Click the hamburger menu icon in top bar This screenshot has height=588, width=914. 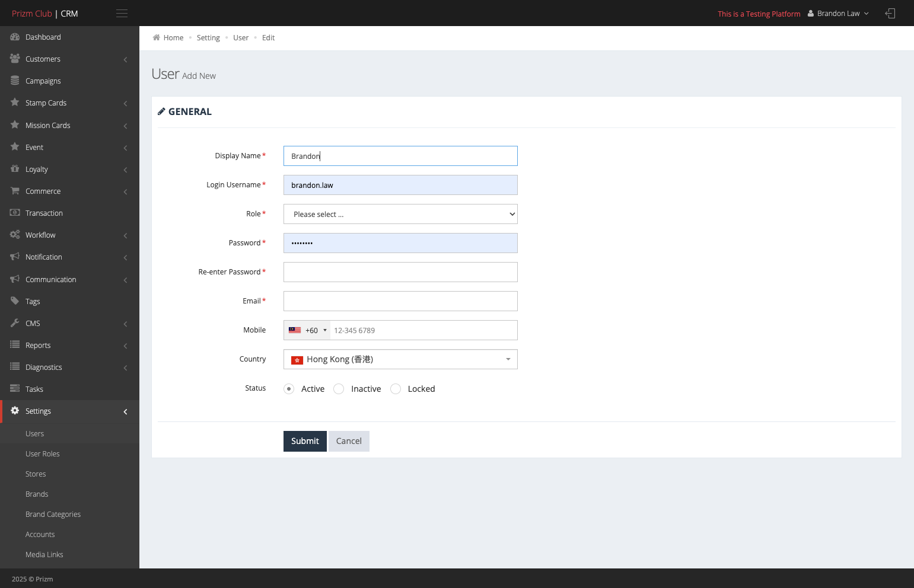tap(122, 13)
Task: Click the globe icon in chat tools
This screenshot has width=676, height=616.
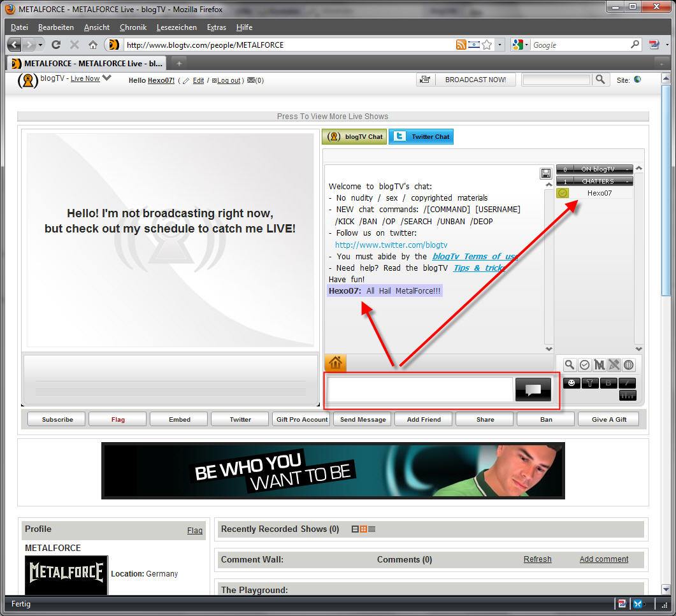Action: coord(628,365)
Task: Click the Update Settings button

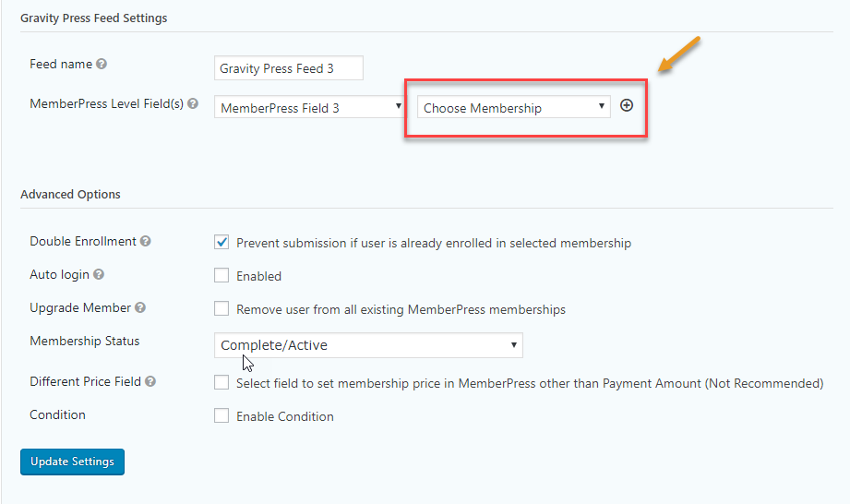Action: click(x=72, y=462)
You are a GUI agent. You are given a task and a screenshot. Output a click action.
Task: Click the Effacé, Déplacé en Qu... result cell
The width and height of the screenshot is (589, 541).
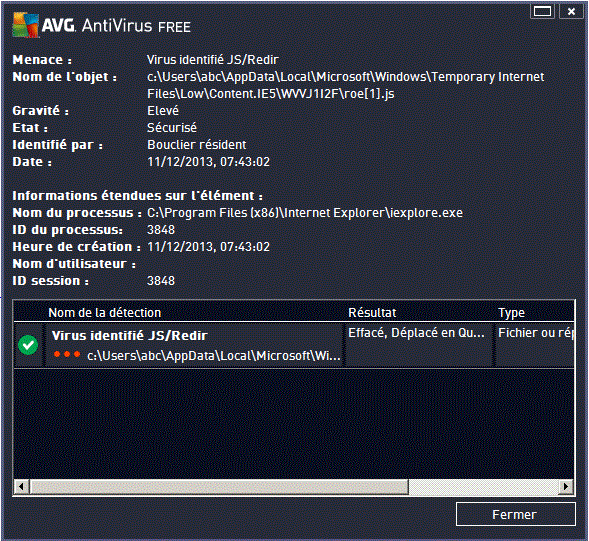point(416,333)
========================================================================
Work to complete = Retyped exactly, the lines from the one holding "The width and" through the last line of the data above are the whole answer. Pictures stay out.

Task output =
The width and height of the screenshot is (589, 541).
point(416,333)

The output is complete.